• _Фрагмент документа_
***

Перед Россией и русским народом, каков он был, — и есть, — лежало два пути. Только два. Первый: «спать, спать, умирая во сне», ждать, что «через пять годов» — пять веков — «съест вошь». Второй: разрушить «страшную обыденщину», вывернуть корни. Без выворота корней или без «шлеи под хвостом», без того взрыва безумия народного, о котором Тихон говорит: «Будет дело, будет!», могла ли Россия пойти по второму пути? Внутренняя сила, века сдавленная, — и сила слепая, — Как бы это она, вырвавшись наружу, не расшибла все вдребезги, не послала все к чертовой матери, не соблазнилась самыми Сдельными соблазнами? Припадок был неизбежен, и неизбежно он проходит. За ним — ждет такое страдание, какого не видели, может быть, и народы более грешные. Но страданье новое, ибо не тупое — а режущее. Оно не даст уснуть русскому народу. Не даст умереть во сне. Оно поставит перед ним, — и ставит уже, — смерть «лицом к лицу». И в муках родится новое понимание смерти, жизни, борьбы за жизнь.

***

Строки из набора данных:
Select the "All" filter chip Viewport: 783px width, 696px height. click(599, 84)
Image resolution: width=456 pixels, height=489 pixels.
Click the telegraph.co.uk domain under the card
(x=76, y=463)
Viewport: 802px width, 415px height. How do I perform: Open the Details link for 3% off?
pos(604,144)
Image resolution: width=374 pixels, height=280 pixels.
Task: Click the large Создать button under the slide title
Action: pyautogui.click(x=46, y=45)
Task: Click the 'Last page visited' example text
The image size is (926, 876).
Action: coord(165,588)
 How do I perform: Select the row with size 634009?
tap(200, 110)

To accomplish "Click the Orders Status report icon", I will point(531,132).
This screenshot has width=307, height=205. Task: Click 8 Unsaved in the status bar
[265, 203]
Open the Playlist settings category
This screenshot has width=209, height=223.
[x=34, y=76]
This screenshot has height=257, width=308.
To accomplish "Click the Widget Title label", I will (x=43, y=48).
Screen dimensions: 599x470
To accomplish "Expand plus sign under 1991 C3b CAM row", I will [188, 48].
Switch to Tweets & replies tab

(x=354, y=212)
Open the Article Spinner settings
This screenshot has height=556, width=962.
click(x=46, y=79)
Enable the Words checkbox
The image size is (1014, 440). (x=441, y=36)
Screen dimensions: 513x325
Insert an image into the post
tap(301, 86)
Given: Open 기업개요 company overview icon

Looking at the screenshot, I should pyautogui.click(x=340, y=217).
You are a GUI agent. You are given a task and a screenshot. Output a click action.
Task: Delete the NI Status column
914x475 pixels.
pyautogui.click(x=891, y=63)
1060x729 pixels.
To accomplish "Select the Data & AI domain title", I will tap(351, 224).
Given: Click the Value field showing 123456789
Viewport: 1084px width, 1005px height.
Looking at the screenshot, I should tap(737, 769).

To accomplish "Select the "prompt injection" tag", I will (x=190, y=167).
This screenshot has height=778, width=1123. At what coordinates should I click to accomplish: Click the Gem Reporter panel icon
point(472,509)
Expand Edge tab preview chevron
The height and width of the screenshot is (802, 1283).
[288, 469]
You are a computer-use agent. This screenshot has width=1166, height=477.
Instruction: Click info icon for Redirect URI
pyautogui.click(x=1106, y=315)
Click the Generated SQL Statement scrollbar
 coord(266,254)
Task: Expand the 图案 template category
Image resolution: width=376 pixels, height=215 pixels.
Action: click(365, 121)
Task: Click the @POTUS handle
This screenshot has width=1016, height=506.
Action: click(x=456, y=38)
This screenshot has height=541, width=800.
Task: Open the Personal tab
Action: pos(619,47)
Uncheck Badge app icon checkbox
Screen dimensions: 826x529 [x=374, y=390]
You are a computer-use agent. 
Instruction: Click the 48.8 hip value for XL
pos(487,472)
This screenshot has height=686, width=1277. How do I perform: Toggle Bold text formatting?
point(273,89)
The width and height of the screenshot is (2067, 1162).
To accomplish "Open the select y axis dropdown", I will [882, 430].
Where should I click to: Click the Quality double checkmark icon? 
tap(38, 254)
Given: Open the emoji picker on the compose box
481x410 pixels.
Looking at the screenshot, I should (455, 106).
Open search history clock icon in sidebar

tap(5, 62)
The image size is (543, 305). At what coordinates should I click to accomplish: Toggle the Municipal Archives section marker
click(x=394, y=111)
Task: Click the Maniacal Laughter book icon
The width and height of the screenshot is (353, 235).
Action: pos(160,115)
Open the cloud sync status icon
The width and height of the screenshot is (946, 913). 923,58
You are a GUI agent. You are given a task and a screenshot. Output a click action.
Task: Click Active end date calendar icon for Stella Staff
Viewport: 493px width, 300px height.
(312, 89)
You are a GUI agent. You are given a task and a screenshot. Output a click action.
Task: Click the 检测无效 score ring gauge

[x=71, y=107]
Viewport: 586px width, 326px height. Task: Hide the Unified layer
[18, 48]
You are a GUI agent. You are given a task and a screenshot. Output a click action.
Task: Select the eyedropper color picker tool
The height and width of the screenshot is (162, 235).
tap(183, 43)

***

• _Задание A_
Почему, согласно фрагменту документа, новое страдание не даст русскому народу уснуть? Объясните в одном–трех предложениях.
• _Задание B_
Какие слова, по фрагменту документа, говорит Тихон о взрыве народного безумия?

• _Результат A_
Новое страдание не даст русскому народу уснуть, потому что оно не тупое, а режущее.

• _Результат B_
«Будет дело, будет!»